Etihad Airways posted a loss of $1.28 billion for 2018. This was the airline’s third annual loss in a row. Even though Etihad tried to cut costs, the results for 2018 are not looking good at all.
What are the details?
Etihad has been struggling for a while. The airline recorded losses of $2 billion in 2016, of $1.5 billion in 2017, and now $1.28 billion for 2018. Even though the numbers for 2018 are not good, they are actually better than those for the previous two years.
According to the airline, it “improve[d] [its] core performance in 2018 as transformation continue[d].” Etihad implemented a five-year transformation program in 2017. This program has allowed Etihad to improve its core operating performance by as much as 34% since 2017.
Let’s take a look at some of the numbers published by the airline.
Etihad carried a total of 17.8 million passengers with a load factor of 76.4% in 2018. Nonetheless, these numbers are down compared to 2017 (18.6 million passengers and a load factor of 78.5%). At the same time, the airline was able to increase passenger yields by 4%. This increase was mostly due to fleet and network optimizations as well as a growing market share in some point-to-point and premium markets.
While its passenger revenues remained steady at $5 billion, the airline was able to cut total costs by $416 million. Additionally, the airline reduced direct operating costs by 3.6% ($226 million). This cost reduction was realized despite an increase in fuel cost.
Furthermore, the airline discontinued service on some unprofitable routes including Dallas/Fort Worth, Ho Chi Minh City, Edinburgh, and Perth.
What did Etihad’s CEO say?
Etihad’s CEO, Tony Douglas, stated “In 2018, we continued to forge ahead with our transformation journey by streamlining our cost base, improving our cash-flow and strengthening our balance sheet. Our transformation is instilling a renewed sense of confidence in our customers, our partners and our people. As a major enabler of commerce and tourism to and from Abu Dhabi, we are intrinsically linked to the continued success of the emirate.”
It seems like Etihad is having a really hard time turning things around.

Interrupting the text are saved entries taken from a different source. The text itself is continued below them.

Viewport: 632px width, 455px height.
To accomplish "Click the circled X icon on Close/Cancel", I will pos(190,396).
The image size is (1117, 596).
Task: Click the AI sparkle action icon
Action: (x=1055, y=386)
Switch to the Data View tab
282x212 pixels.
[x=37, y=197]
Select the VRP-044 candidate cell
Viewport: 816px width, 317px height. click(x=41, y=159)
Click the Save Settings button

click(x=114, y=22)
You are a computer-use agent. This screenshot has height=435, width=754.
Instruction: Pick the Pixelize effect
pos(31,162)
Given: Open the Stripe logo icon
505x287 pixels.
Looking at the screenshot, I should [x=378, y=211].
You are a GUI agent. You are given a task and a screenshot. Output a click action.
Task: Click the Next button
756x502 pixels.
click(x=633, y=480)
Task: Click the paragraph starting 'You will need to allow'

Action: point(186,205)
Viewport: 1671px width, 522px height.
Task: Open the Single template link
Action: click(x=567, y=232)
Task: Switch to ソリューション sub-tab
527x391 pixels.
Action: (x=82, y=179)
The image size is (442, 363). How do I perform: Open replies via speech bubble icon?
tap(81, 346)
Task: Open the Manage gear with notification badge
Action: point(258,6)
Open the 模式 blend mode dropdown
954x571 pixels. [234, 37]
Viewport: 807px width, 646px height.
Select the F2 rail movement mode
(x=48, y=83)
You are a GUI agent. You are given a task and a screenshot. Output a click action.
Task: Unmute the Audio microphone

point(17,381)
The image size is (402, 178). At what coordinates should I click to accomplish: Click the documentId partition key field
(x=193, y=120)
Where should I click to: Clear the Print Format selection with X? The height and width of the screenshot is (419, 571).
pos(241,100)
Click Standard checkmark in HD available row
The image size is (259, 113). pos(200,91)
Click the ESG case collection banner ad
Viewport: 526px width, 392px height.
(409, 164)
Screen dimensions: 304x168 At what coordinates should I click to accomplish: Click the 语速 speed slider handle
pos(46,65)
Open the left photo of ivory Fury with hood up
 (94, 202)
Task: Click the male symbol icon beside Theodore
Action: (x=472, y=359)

The airline made some bad investments when it invested in foreign carriers including Alitalia and Air Berlin. Both these airlines had to file for bankruptcy. These investments, however, are a thing of the past.
At this time, it appears that Etihad’s operation is simply not profitable even though the airline is trying to cut costs. The airline laid off 50 pilots in January and canceled aircraft orders in February.
Nevertheless, we will see what else the airline will try to do to become profitable again.
Will Etihad be able to return to profitability? What can the airline do to improve its numbers? What do you think?